Determination Of Trace Arsenic In Environmental Samples With Gas-Phase Chemiluminescence Detection Following Flow Injection Hydride Generation

In the dissertation, new methods for the determination of the trace arsenic and its speciation in environmental samples are developed using flow injection gas phase chemiluminescence.The dissertation is divided into three parts.In the first part, techniques, including chemiluminescence, gas-phase chemiluminescence and flow injection analysis are reviewed with the emphasis on their application on environment analysis.In the second part, a new method for the determination of trace arsenic in environmental samples is developed by flow gas phase chemiluminescence. Arsenic is reduced to arsine by sodium borohydride in 0.6mol/L sulfuric acid using flow injection analysis technique. Gaseous arsine is separated with a home-made gas-liquid separator and carried to the gas-phase reaction chamber, where it reacts with ozone to generate chemiluminescene. Chemiluminescene is detected by a photomultiplier tube. Under optimal conditions, a good and wide linear relationship (r=0.9996) is obtained in the range of 0.5 to500μg/L of arsenic with a sampling frequency of 50/h. The limit of detection is 0.10μg/L and the relative standard deviation is 0.77% (20μg/L As, n=11). The method is applied successfully to the analysis of arsenic in environmental samples and the results are in good agreement with those obtained by hydride generation atomic absorption spectrometry.In the third part, a method for the arsenic speciation in environmental samples is developed by gas phase chemiluminescence.
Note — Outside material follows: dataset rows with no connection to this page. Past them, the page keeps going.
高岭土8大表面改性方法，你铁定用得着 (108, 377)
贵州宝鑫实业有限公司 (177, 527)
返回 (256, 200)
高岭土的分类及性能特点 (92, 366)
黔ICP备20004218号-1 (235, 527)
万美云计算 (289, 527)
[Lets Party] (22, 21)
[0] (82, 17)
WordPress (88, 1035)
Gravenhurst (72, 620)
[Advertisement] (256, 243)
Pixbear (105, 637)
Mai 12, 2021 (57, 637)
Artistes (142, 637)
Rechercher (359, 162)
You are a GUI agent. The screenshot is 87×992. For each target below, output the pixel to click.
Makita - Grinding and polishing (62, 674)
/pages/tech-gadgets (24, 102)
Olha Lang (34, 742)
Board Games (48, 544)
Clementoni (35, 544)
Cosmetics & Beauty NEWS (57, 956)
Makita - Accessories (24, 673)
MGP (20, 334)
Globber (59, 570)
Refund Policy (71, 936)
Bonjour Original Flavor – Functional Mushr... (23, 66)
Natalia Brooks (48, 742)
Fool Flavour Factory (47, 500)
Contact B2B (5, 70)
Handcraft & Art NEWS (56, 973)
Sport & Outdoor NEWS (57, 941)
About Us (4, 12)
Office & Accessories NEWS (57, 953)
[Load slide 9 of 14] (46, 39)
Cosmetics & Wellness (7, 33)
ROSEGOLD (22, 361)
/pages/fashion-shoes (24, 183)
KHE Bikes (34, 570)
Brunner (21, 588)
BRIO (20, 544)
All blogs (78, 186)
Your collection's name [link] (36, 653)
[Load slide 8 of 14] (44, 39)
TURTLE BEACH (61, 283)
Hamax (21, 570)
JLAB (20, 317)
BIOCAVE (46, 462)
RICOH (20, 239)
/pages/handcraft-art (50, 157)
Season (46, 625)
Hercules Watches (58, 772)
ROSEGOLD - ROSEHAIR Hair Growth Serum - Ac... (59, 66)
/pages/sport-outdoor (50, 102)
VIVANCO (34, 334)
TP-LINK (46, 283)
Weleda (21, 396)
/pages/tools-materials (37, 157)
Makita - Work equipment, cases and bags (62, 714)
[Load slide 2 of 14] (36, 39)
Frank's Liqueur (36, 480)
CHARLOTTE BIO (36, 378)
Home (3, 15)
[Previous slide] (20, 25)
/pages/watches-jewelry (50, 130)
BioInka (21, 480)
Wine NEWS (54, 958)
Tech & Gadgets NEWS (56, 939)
It is based on the different pH dependence of the yield of arsine. Both As (III) and As (V) are quantitatively converted to arsine in the presence of 1.5% borohydride when 0.60 mol/L sulfuric acid is manually chosen, while only As (III) is converted to arsine when 2.0 mol/L citric acid-citrate (pH=4.8) is used. The generated arsine, driven by argon, is separated from solution in the gas-liquid separator and produces a gas-phase chemiluminescence by ozone in the reflective cell of the analyzer. Flow injection analysis technique is used for hydride generation which enables reproducible and controllable conditions. Under optimal conditions, the limit of detection is 0.33μg/L As (V)and 0.12μg/L As (III) respectively. The sample throughput was 50 /h. The method has been applied successfully to the analyses of As (III) and As (V) in environmental samples and the results are in good agreement with those obtained by hydride generation atomic absorption spectrometry.